- [Records for the exercise]
------------------------------------------------

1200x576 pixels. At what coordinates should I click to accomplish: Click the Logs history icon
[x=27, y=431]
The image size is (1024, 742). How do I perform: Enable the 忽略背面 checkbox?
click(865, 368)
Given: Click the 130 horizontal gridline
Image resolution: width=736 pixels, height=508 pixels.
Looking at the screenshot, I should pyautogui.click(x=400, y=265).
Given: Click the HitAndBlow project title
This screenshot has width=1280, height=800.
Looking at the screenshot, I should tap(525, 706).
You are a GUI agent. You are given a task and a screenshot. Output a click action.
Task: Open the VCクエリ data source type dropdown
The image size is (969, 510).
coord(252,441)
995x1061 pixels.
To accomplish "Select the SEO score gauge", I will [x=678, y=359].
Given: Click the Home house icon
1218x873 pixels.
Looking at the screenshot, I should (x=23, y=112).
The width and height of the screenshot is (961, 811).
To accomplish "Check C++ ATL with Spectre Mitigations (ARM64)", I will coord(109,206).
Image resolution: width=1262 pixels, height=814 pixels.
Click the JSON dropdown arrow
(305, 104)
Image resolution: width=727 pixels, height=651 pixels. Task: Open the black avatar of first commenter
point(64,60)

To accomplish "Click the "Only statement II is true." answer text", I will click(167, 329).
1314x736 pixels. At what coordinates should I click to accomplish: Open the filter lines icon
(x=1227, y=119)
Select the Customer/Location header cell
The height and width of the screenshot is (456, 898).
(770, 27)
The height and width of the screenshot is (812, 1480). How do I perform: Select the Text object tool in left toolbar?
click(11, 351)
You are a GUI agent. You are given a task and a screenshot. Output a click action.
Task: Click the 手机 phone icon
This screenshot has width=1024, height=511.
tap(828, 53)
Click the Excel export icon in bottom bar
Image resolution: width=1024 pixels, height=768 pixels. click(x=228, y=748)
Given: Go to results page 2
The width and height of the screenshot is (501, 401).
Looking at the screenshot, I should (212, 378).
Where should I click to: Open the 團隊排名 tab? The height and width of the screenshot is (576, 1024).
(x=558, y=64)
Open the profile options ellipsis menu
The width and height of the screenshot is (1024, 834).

------------------------------------------------

- [Exercise goal]
Write out, word for word, the lines from the one containing "The height and width of the screenshot is (456, 898)." through the end of the records, with no other lines.

- [Task solution]
The height and width of the screenshot is (456, 898).
(770, 27)
The height and width of the screenshot is (812, 1480). How do I perform: Select the Text object tool in left toolbar?
click(11, 351)
You are a GUI agent. You are given a task and a screenshot. Output a click action.
Task: Click the 手机 phone icon
This screenshot has width=1024, height=511.
tap(828, 53)
Click the Excel export icon in bottom bar
Image resolution: width=1024 pixels, height=768 pixels. click(x=228, y=748)
Given: Go to results page 2
The width and height of the screenshot is (501, 401).
Looking at the screenshot, I should (212, 378).
Where should I click to: Open the 團隊排名 tab? The height and width of the screenshot is (576, 1024).
(x=558, y=64)
Open the profile options ellipsis menu
The width and height of the screenshot is (1024, 834).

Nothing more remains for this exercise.